═════ LISTED ENTRIES
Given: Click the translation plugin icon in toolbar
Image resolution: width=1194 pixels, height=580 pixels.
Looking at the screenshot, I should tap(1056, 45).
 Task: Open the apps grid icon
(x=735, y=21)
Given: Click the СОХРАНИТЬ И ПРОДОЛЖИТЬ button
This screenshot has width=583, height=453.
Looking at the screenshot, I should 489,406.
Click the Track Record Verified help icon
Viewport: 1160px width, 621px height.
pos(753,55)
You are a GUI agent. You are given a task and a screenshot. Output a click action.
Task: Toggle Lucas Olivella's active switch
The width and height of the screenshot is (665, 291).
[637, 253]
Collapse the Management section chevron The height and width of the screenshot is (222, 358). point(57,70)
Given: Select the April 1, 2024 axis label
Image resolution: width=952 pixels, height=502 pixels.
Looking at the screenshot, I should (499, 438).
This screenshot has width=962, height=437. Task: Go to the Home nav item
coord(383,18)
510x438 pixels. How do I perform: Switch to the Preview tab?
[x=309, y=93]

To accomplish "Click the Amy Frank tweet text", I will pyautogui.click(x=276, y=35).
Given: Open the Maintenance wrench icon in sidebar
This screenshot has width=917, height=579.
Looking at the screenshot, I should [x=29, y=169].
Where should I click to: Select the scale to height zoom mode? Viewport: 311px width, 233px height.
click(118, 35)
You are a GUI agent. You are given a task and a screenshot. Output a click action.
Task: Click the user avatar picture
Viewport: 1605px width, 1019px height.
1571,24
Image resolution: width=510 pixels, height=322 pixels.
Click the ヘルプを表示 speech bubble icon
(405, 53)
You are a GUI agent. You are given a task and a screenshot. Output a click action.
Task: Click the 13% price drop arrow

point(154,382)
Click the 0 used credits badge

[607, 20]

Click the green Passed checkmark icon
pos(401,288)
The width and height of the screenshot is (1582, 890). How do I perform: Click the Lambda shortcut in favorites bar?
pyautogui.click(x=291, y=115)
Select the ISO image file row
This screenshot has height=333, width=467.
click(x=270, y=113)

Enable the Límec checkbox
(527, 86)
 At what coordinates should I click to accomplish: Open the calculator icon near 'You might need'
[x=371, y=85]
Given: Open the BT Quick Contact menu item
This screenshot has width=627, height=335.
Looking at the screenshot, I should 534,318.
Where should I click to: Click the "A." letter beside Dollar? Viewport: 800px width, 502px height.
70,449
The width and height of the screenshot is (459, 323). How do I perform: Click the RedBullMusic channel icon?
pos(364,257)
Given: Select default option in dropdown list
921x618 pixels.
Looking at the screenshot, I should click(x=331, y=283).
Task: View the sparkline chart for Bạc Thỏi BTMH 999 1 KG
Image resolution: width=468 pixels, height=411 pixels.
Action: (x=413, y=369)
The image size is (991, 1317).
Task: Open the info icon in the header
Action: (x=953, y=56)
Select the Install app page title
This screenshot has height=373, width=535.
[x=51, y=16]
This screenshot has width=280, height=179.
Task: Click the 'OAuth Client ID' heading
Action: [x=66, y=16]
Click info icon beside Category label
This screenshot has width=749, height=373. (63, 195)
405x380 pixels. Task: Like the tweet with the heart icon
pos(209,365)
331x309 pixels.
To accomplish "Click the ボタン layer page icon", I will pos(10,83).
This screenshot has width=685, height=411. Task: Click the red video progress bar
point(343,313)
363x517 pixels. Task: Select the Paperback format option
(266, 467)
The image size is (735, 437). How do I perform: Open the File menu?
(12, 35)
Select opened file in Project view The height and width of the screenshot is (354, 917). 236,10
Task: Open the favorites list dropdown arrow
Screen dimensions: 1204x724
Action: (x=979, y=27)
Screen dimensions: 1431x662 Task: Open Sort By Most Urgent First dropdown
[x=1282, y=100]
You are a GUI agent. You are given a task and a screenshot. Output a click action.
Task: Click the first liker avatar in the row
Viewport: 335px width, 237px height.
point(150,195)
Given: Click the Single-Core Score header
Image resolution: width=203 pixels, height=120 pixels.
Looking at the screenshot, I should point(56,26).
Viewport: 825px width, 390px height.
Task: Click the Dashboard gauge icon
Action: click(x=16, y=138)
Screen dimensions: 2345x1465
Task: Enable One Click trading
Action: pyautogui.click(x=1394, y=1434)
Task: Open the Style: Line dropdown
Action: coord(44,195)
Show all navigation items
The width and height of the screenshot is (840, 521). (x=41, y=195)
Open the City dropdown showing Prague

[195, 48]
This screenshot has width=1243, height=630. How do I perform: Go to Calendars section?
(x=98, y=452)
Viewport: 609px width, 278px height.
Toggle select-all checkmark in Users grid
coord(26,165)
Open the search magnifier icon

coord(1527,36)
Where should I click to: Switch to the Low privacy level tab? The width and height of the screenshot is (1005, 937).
══════════
■ EXERCISE TASK: Reproduce all of the items above verbatim, line for line and without any change.

■ SOLUTION BELOW:
Given: Click the translation plugin icon in toolbar
Image resolution: width=1194 pixels, height=580 pixels.
Looking at the screenshot, I should tap(1056, 45).
 Task: Open the apps grid icon
(x=735, y=21)
Given: Click the СОХРАНИТЬ И ПРОДОЛЖИТЬ button
This screenshot has width=583, height=453.
Looking at the screenshot, I should 489,406.
Click the Track Record Verified help icon
Viewport: 1160px width, 621px height.
pos(753,55)
You are a GUI agent. You are given a task and a screenshot. Output a click action.
Task: Toggle Lucas Olivella's active switch
The width and height of the screenshot is (665, 291).
[637, 253]
Collapse the Management section chevron The height and width of the screenshot is (222, 358). point(57,70)
Given: Select the April 1, 2024 axis label
Image resolution: width=952 pixels, height=502 pixels.
Looking at the screenshot, I should (499, 438).
This screenshot has width=962, height=437. Task: Go to the Home nav item
coord(383,18)
510x438 pixels. How do I perform: Switch to the Preview tab?
[x=309, y=93]

To accomplish "Click the Amy Frank tweet text", I will pyautogui.click(x=276, y=35).
Given: Open the Maintenance wrench icon in sidebar
This screenshot has width=917, height=579.
Looking at the screenshot, I should [x=29, y=169].
Where should I click to: Select the scale to height zoom mode? Viewport: 311px width, 233px height.
click(118, 35)
You are a GUI agent. You are given a task and a screenshot. Output a click action.
Task: Click the user avatar picture
Viewport: 1605px width, 1019px height.
1571,24
Image resolution: width=510 pixels, height=322 pixels.
Click the ヘルプを表示 speech bubble icon
(405, 53)
You are a GUI agent. You are given a task and a screenshot. Output a click action.
Task: Click the 13% price drop arrow

point(154,382)
Click the 0 used credits badge

[607, 20]

Click the green Passed checkmark icon
pos(401,288)
The width and height of the screenshot is (1582, 890). How do I perform: Click the Lambda shortcut in favorites bar?
pyautogui.click(x=291, y=115)
Select the ISO image file row
This screenshot has height=333, width=467.
click(x=270, y=113)

Enable the Límec checkbox
(527, 86)
 At what coordinates should I click to accomplish: Open the calculator icon near 'You might need'
[x=371, y=85]
Given: Open the BT Quick Contact menu item
This screenshot has width=627, height=335.
Looking at the screenshot, I should 534,318.
Where should I click to: Click the "A." letter beside Dollar? Viewport: 800px width, 502px height.
70,449
The width and height of the screenshot is (459, 323). How do I perform: Click the RedBullMusic channel icon?
pos(364,257)
Given: Select default option in dropdown list
921x618 pixels.
Looking at the screenshot, I should click(x=331, y=283).
Task: View the sparkline chart for Bạc Thỏi BTMH 999 1 KG
Image resolution: width=468 pixels, height=411 pixels.
Action: (x=413, y=369)
The image size is (991, 1317).
Task: Open the info icon in the header
Action: (x=953, y=56)
Select the Install app page title
This screenshot has height=373, width=535.
[x=51, y=16]
This screenshot has width=280, height=179.
Task: Click the 'OAuth Client ID' heading
Action: [x=66, y=16]
Click info icon beside Category label
This screenshot has width=749, height=373. (63, 195)
405x380 pixels. Task: Like the tweet with the heart icon
pos(209,365)
331x309 pixels.
To accomplish "Click the ボタン layer page icon", I will pos(10,83).
This screenshot has width=685, height=411. Task: Click the red video progress bar
point(343,313)
363x517 pixels. Task: Select the Paperback format option
(266, 467)
The image size is (735, 437). How do I perform: Open the File menu?
(12, 35)
Select opened file in Project view The height and width of the screenshot is (354, 917). 236,10
Task: Open the favorites list dropdown arrow
Screen dimensions: 1204x724
Action: (x=979, y=27)
Screen dimensions: 1431x662 Task: Open Sort By Most Urgent First dropdown
[x=1282, y=100]
You are a GUI agent. You are given a task and a screenshot. Output a click action.
Task: Click the first liker avatar in the row
Viewport: 335px width, 237px height.
point(150,195)
Given: Click the Single-Core Score header
Image resolution: width=203 pixels, height=120 pixels.
Looking at the screenshot, I should point(56,26).
Viewport: 825px width, 390px height.
Task: Click the Dashboard gauge icon
Action: click(x=16, y=138)
Screen dimensions: 2345x1465
Task: Enable One Click trading
Action: pyautogui.click(x=1394, y=1434)
Task: Open the Style: Line dropdown
Action: coord(44,195)
Show all navigation items
The width and height of the screenshot is (840, 521). (x=41, y=195)
Open the City dropdown showing Prague

[195, 48]
This screenshot has width=1243, height=630. How do I perform: Go to Calendars section?
(x=98, y=452)
Viewport: 609px width, 278px height.
Toggle select-all checkmark in Users grid
coord(26,165)
Open the search magnifier icon

coord(1527,36)
Where should I click to: Switch to the Low privacy level tab? The width and height of the screenshot is (1005, 937).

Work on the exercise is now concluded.